The Raspberry Pi series of single-board computers are an affordable platform for projects of all kinds, found in classrooms and industrial applications alike. Over the last decade, each new model has brought more impressive specs, including quad core processors, a separate GPU chip, multiple display support, and more. As the platform has matured, the list of available software has also grown to include a number of high quality tools for creative coding, all of which are free! In this post, we’ll take a look at a couple of great software tools for creating real-time generative graphics with a Raspberry Pi.

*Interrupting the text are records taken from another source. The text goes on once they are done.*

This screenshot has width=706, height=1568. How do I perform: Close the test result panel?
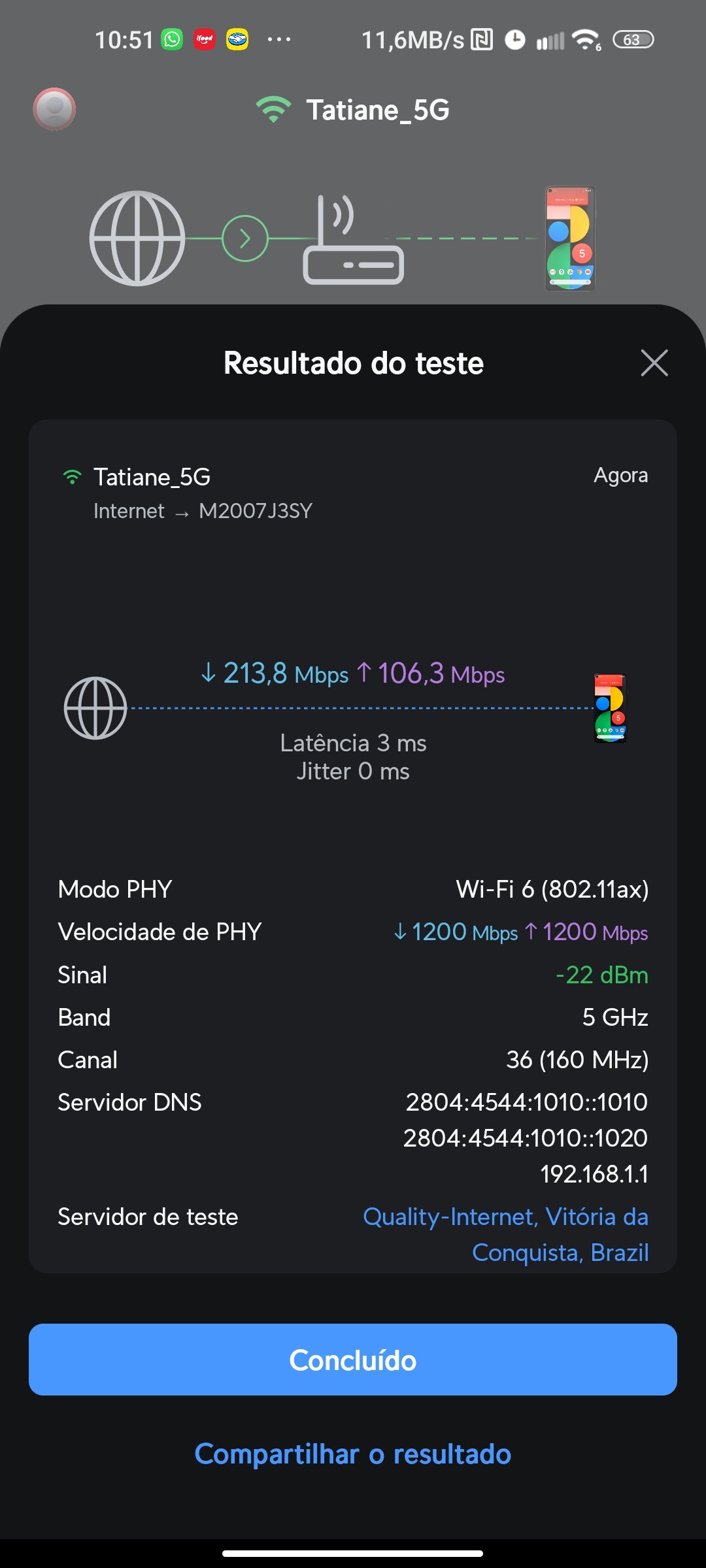(x=654, y=363)
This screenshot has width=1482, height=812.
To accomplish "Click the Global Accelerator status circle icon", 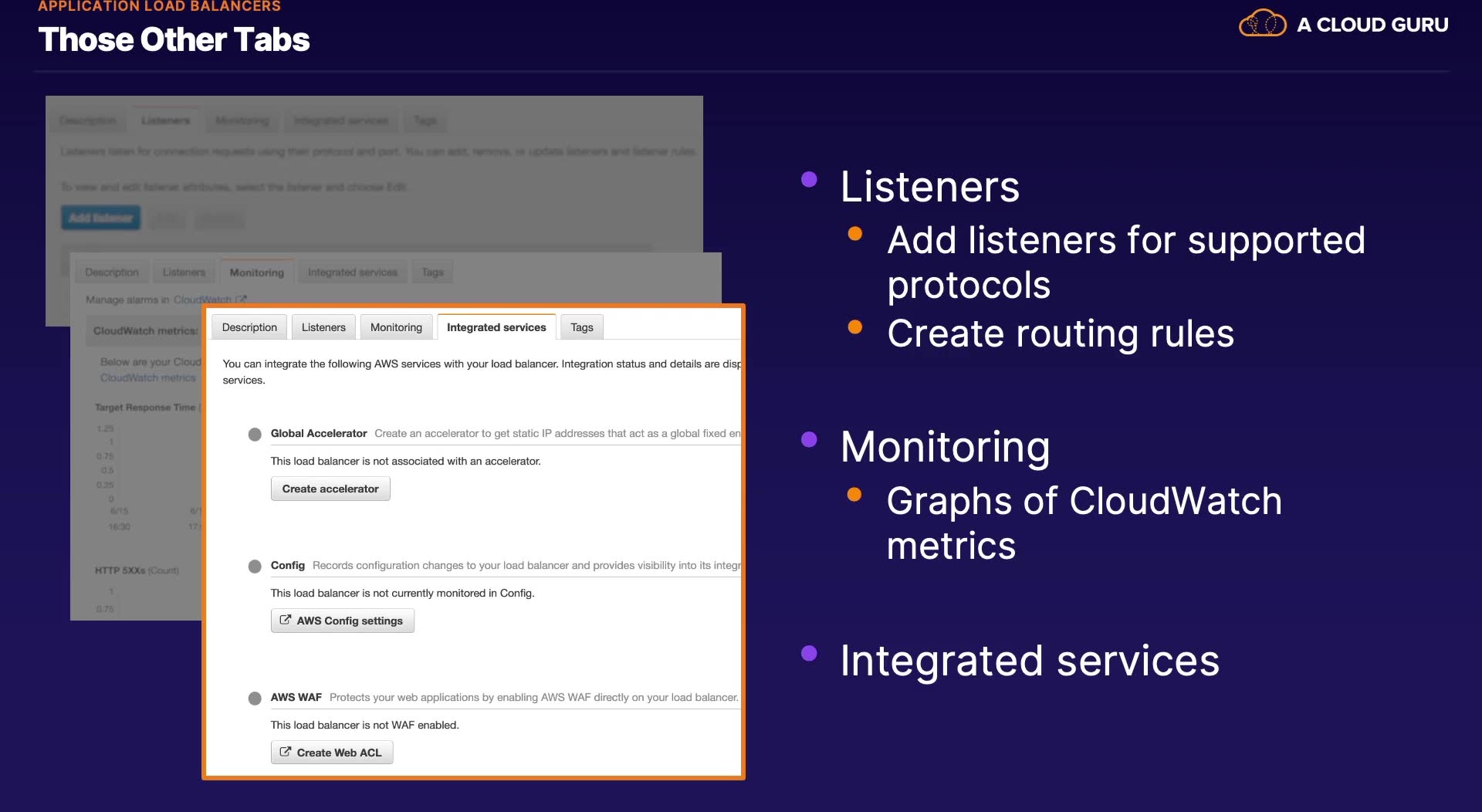I will [x=255, y=435].
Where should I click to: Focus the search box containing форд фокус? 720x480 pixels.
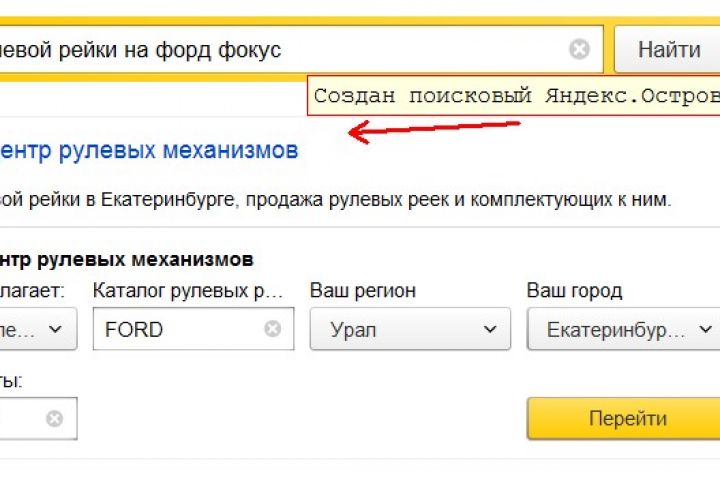point(280,49)
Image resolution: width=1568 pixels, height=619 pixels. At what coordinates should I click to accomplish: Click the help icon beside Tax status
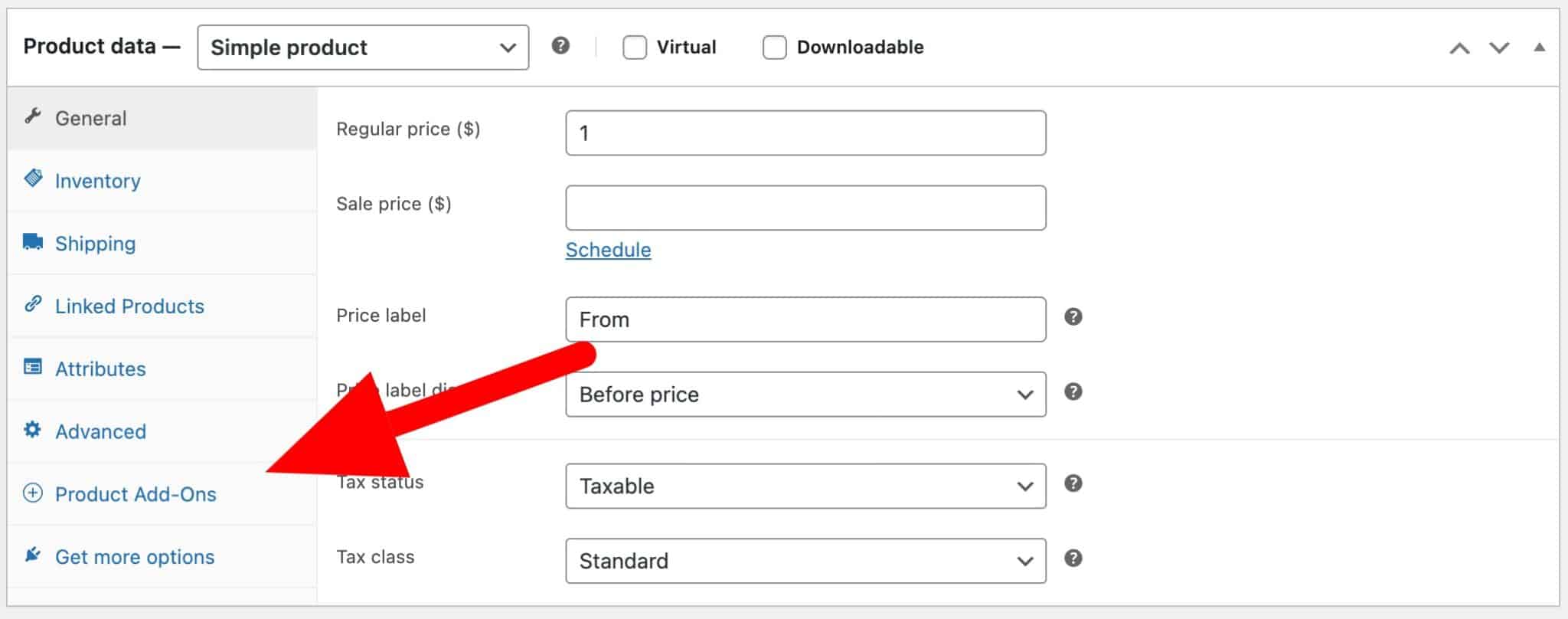click(x=1073, y=483)
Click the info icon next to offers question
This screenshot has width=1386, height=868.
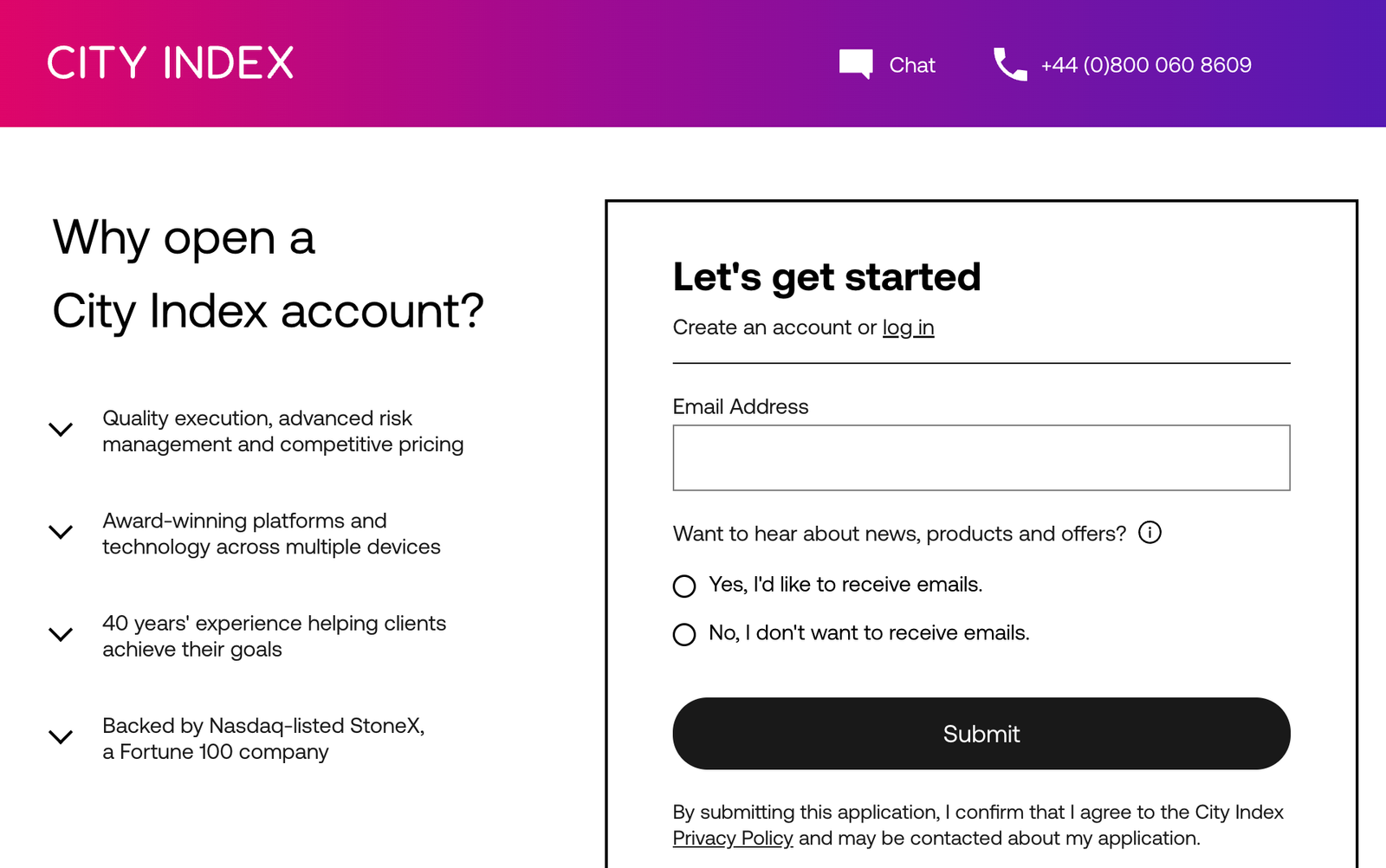pos(1150,533)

Before we get started, I want to point out that all screenshots contained in this post were taken on an actual Raspberry Pi 4B. For more info on the Raspberry Pi and different models available, check out the official Raspberry Pi website:

Processing for Pi

Main Processing Site:

generative graphics raspberry pi

Processing, first released in 2001, is a well-established programming language and development environment for creating all kinds of visual and interactive content. Cross-platform since its inception, there are versions of Processing for Mac OS, Windows, Linux, Raspberry Pi, and more. Processing uses a modified version of the Java programming language. With a long track record of use in new media art and design, Processing has a lot of documentation available in the form of books, YouTube videos, and written tutorials. A large amount of external libraries have been developed to extend the program’s core functionality.

So what about the Raspberry Pi version? You might assume that given the Raspberry Pi’s spartan nature, some features might be missing. However, all of the Processing API (link: can be used on the Raspberry Pi. On top of that, some additional functionality has been added to make use of the Raspberry Pi’s extension header pins, allowing your Processing sketches to interact directly with the world of physical computing. There are classes for communicating directly with I2C and SPI devices — great for making interactive projects!

generative graphics raspberry pi
Interactive particle system (mouse movement generates more particles)

In terms of generative visuals, Processing includes a pretty thorough selection of 2D and 3D geometry tools, as well as plenty of options for manipulating textures. In line with its beginner-friendly nature, a wide range of example projects are included to showcase the available functionality. You’ll find a lot of the typical “generative graphics” fare, including particle systems, complex 3D geometry, and fully textured and lit 3D scenes.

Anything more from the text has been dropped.